May Garden Chores

Spring is here! Welcome to the month of unpredictable weather, hot to unseasonably cold, generally the rain begins to trail off as we head towards summer. El Nino is looking to be intense according to the climate models so have something ready for protecting fragile starts. Landscape fabric is ideal to use as a shade cloth or protective row cover. Only use this above ground, never in the ground as it only encourages weed growth. Use cardboard and woodchips/mulch to naturally suppress weeds, it works 1000x better.

Don’t forget the index finger test for watering needs, new transplants and seeds can’t reach the deeper moisture found in the soil so be sure to keep them well irrigated.

I expect more heat than usual which means rolling the dice for some brave gardeners choosing to transplant summer crops before June. I’ve taken the bet and gambled, transplanting a few tomatoes and squash varieties. As long as I protect them with row covers or mini clouches, they should be alright since we grow in 100% aged compost which allows a soil temperature heat bump. We’ll see if the house always wins…

The big tasks this month are direct seeding nearly everything, and transplanting out your previously-started warm weather crops.

Watch the overnight lows; once your location is reliably above 50 at night you can move your hardened-off tomatoes outside. Since it’s not unusual for overnight lows to hover around 50 well into July, a little protection in the form of a low tunnel will really help your warm weather crops thrive through cool spring evenings.

Take advantage of growing spaces along fence lines and house siding that absorbs extra heat, plant near them for an additional heat bump for summer planting.

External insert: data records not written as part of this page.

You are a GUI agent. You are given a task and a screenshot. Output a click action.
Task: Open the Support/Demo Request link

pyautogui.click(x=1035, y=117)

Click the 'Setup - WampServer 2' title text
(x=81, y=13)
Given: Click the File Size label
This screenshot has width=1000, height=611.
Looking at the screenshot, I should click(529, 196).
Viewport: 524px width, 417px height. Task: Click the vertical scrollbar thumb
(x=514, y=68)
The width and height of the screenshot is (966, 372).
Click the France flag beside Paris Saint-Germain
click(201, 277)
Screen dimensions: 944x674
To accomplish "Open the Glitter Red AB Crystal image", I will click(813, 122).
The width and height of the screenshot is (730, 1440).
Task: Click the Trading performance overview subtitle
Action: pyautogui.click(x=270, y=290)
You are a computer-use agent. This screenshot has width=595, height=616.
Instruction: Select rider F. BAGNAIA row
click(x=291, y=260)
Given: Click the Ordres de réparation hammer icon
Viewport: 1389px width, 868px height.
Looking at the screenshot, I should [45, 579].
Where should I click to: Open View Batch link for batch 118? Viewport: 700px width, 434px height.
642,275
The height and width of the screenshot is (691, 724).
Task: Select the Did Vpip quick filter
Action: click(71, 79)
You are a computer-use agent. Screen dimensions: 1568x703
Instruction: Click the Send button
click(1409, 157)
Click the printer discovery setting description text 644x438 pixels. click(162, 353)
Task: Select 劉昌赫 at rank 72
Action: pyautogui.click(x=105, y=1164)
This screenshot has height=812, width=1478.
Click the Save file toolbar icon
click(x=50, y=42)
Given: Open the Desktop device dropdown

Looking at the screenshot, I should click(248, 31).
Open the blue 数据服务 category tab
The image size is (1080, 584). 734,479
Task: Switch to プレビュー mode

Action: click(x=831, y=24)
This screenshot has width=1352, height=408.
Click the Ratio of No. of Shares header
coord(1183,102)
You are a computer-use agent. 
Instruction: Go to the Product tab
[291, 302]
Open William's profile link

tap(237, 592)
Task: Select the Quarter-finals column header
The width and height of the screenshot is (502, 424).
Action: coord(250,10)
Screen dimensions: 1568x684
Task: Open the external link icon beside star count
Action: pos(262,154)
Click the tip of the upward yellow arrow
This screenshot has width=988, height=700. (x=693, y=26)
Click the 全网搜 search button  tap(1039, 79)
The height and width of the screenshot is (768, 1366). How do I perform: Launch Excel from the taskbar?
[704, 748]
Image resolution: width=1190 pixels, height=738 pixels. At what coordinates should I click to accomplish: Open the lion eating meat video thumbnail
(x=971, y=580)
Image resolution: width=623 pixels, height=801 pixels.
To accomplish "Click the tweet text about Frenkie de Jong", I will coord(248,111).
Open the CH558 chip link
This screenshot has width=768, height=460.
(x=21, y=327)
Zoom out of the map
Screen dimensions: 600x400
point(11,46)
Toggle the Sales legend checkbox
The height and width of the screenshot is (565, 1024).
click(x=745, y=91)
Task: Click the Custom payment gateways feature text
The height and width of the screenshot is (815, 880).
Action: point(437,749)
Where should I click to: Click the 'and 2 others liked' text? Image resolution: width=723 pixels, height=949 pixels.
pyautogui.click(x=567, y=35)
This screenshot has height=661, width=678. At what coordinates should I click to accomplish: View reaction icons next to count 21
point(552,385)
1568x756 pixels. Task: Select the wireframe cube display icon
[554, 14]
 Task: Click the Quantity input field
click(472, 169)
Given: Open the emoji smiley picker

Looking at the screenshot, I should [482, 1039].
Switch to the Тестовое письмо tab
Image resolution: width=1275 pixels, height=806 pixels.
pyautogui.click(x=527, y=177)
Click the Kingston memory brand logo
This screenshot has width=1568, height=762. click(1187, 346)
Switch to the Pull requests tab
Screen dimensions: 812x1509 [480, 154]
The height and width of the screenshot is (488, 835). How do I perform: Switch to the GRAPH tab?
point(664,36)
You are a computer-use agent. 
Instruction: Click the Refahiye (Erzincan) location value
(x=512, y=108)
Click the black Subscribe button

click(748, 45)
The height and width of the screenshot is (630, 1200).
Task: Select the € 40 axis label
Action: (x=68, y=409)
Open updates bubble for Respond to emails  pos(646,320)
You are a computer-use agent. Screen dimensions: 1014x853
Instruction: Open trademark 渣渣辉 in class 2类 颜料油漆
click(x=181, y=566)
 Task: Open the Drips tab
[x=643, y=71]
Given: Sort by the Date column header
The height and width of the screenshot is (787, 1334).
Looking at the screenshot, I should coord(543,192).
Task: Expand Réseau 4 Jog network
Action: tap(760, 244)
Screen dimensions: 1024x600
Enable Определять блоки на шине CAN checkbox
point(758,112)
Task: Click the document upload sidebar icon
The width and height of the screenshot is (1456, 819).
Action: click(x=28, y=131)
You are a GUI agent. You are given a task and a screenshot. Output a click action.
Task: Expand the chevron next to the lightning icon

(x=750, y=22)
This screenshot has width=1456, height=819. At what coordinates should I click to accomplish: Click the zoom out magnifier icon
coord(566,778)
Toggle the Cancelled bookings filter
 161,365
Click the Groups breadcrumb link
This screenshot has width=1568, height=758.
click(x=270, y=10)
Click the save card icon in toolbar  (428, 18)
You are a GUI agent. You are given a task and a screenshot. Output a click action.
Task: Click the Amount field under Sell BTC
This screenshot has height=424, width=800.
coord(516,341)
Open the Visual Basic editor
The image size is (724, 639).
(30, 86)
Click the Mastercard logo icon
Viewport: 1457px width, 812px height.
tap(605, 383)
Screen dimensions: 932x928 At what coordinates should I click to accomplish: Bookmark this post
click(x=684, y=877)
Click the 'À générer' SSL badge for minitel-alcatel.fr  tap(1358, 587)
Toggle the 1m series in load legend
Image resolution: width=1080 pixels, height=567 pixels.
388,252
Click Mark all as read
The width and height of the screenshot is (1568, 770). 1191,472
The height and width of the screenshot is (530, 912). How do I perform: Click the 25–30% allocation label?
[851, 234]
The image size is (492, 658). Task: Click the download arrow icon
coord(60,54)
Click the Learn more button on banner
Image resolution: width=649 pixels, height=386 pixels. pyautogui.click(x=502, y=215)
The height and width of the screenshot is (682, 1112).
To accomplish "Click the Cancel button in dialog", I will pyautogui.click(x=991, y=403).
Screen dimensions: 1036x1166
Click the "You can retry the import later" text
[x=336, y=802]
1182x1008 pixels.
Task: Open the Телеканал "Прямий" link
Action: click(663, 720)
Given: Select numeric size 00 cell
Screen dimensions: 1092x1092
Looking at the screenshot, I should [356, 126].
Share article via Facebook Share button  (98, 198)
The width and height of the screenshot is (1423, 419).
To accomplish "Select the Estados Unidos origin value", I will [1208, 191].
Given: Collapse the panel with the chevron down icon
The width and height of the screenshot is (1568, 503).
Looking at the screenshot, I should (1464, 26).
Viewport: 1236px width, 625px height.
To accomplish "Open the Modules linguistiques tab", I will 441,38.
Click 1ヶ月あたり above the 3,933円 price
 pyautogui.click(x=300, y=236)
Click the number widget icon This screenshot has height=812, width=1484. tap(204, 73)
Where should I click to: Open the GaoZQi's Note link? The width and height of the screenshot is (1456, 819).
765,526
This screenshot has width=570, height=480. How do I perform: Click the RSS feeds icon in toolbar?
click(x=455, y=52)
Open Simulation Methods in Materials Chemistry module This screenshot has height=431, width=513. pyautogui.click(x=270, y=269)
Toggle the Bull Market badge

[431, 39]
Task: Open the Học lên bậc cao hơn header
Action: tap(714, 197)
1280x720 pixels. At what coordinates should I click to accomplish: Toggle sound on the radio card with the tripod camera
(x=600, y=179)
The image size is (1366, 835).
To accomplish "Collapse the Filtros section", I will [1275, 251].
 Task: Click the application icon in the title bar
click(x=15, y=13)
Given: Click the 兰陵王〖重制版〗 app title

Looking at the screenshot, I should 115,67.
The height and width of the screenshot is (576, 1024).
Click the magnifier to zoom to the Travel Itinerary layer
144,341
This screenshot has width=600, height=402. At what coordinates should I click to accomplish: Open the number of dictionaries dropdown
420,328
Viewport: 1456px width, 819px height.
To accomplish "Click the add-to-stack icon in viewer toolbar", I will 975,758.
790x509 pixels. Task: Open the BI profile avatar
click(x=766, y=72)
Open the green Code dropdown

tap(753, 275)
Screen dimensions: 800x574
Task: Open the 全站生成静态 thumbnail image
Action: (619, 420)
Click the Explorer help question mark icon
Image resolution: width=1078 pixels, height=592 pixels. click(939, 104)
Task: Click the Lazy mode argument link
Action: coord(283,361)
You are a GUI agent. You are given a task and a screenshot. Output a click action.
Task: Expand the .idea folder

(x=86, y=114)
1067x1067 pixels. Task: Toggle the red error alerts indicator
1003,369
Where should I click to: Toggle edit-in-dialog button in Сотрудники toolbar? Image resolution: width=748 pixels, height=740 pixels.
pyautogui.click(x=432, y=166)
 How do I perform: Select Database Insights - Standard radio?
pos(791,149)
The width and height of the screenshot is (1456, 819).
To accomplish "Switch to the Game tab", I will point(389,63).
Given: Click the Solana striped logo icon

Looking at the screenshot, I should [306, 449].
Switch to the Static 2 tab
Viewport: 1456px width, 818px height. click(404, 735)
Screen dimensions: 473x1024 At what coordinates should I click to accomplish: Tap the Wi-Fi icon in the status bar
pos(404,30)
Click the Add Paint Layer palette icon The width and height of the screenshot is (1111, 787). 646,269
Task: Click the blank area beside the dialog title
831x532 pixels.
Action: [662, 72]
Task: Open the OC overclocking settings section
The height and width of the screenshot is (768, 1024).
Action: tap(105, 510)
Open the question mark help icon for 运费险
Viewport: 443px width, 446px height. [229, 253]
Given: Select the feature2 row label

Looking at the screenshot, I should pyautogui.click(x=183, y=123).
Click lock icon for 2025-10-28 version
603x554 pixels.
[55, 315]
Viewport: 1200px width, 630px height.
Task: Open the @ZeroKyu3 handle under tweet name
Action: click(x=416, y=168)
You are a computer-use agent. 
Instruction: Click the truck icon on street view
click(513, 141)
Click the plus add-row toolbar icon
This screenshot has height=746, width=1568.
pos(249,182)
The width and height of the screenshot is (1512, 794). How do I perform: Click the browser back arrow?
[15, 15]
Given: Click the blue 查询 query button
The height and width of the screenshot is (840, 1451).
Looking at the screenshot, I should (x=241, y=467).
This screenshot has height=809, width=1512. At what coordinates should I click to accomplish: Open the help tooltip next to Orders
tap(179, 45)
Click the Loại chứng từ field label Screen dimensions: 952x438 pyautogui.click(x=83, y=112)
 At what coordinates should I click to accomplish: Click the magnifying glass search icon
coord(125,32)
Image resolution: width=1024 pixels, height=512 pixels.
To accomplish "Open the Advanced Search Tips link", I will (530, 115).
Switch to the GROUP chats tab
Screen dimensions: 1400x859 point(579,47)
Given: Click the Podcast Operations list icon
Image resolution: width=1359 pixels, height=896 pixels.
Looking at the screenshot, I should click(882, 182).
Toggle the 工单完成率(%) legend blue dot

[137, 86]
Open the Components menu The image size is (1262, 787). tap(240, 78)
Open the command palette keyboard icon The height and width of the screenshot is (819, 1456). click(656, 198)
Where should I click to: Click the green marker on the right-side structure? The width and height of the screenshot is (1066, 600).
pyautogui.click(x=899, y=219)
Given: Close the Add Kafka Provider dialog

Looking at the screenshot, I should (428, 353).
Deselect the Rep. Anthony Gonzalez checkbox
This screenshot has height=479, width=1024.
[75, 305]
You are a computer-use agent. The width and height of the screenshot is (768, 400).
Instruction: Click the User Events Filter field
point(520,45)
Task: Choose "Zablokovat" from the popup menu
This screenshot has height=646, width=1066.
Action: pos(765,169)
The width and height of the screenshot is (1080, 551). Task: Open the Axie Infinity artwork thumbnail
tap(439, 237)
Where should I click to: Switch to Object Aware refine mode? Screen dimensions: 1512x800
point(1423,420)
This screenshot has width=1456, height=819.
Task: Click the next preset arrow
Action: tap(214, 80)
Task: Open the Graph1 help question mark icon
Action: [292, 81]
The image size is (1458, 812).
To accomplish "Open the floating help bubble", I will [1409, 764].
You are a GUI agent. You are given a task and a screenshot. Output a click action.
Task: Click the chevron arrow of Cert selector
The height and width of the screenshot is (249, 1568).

Your take aways for the month of May:

No crappy seedlings.

No Big Box starts. Go with locally grown seedlings – they are more likely to be varieties that will thrive in your backyard, and they are less likely to introduce new diseases to your garden.

Harden off seedlings before you give them a space in your garden. Assume all seedlings you purchase today were living in an 80 degree greenhouse yesterday and transition them gently.

Watch your overnight lows and be prepared to protect tender transplants against sudden drops in temperature.

Smaller plants establish and transplant better than older ones, so go with the 4″ tomato instead of the gallon. They’ll catch up, don’t worry.